>> begin Dataset

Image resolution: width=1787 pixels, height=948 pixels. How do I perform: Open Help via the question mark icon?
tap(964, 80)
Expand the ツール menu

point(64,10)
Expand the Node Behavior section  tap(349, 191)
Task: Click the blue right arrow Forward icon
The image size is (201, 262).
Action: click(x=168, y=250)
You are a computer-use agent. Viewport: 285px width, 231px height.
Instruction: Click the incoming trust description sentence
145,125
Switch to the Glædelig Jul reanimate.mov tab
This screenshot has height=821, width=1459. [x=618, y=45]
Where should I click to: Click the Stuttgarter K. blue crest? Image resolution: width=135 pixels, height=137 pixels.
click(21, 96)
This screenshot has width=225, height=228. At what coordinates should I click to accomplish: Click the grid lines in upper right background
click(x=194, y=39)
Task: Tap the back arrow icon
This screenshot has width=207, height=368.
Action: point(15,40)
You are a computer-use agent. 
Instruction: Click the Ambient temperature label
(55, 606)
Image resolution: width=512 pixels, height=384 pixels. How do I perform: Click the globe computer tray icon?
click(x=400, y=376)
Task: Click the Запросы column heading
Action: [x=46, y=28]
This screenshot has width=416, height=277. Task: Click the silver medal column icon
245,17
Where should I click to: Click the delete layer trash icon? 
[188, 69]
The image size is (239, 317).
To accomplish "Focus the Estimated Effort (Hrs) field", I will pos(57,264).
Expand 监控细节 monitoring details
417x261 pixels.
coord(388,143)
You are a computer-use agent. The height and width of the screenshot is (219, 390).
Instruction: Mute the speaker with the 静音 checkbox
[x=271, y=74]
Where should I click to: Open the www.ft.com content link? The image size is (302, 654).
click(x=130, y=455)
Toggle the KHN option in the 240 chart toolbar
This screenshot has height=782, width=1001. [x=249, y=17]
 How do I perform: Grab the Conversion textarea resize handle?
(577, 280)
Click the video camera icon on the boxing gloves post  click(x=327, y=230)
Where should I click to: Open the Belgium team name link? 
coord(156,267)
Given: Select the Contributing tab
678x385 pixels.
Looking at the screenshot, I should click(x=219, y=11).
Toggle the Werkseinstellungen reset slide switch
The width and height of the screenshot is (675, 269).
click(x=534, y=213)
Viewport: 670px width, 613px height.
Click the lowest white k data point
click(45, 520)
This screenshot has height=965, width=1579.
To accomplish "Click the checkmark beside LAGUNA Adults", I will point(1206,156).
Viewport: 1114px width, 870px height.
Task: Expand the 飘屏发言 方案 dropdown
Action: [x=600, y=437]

>> end Dataset

Aim of the exercise -
Please reproduce all of the records above word for word, keeping each line as it is.

Task output -
Image resolution: width=1787 pixels, height=948 pixels. How do I perform: Open Help via the question mark icon?
tap(964, 80)
Expand the ツール menu

point(64,10)
Expand the Node Behavior section  tap(349, 191)
Task: Click the blue right arrow Forward icon
The image size is (201, 262).
Action: click(x=168, y=250)
You are a computer-use agent. Viewport: 285px width, 231px height.
Instruction: Click the incoming trust description sentence
145,125
Switch to the Glædelig Jul reanimate.mov tab
This screenshot has height=821, width=1459. [x=618, y=45]
Where should I click to: Click the Stuttgarter K. blue crest? Image resolution: width=135 pixels, height=137 pixels.
click(21, 96)
This screenshot has width=225, height=228. At what coordinates should I click to accomplish: Click the grid lines in upper right background
click(x=194, y=39)
Task: Tap the back arrow icon
This screenshot has width=207, height=368.
Action: point(15,40)
You are a computer-use agent. 
Instruction: Click the Ambient temperature label
(55, 606)
Image resolution: width=512 pixels, height=384 pixels. How do I perform: Click the globe computer tray icon?
click(x=400, y=376)
Task: Click the Запросы column heading
Action: [x=46, y=28]
This screenshot has width=416, height=277. Task: Click the silver medal column icon
245,17
Where should I click to: Click the delete layer trash icon? 
[188, 69]
The image size is (239, 317).
To accomplish "Focus the Estimated Effort (Hrs) field", I will pos(57,264).
Expand 监控细节 monitoring details
417x261 pixels.
coord(388,143)
You are a computer-use agent. The height and width of the screenshot is (219, 390).
Instruction: Mute the speaker with the 静音 checkbox
[x=271, y=74]
Where should I click to: Open the www.ft.com content link? The image size is (302, 654).
click(x=130, y=455)
Toggle the KHN option in the 240 chart toolbar
This screenshot has height=782, width=1001. [x=249, y=17]
 How do I perform: Grab the Conversion textarea resize handle?
(577, 280)
Click the video camera icon on the boxing gloves post  click(x=327, y=230)
Where should I click to: Open the Belgium team name link? 
coord(156,267)
Given: Select the Contributing tab
678x385 pixels.
Looking at the screenshot, I should click(x=219, y=11).
Toggle the Werkseinstellungen reset slide switch
The width and height of the screenshot is (675, 269).
click(x=534, y=213)
Viewport: 670px width, 613px height.
Click the lowest white k data point
click(45, 520)
This screenshot has height=965, width=1579.
To accomplish "Click the checkmark beside LAGUNA Adults", I will point(1206,156).
Viewport: 1114px width, 870px height.
Task: Expand the 飘屏发言 方案 dropdown
Action: [x=600, y=437]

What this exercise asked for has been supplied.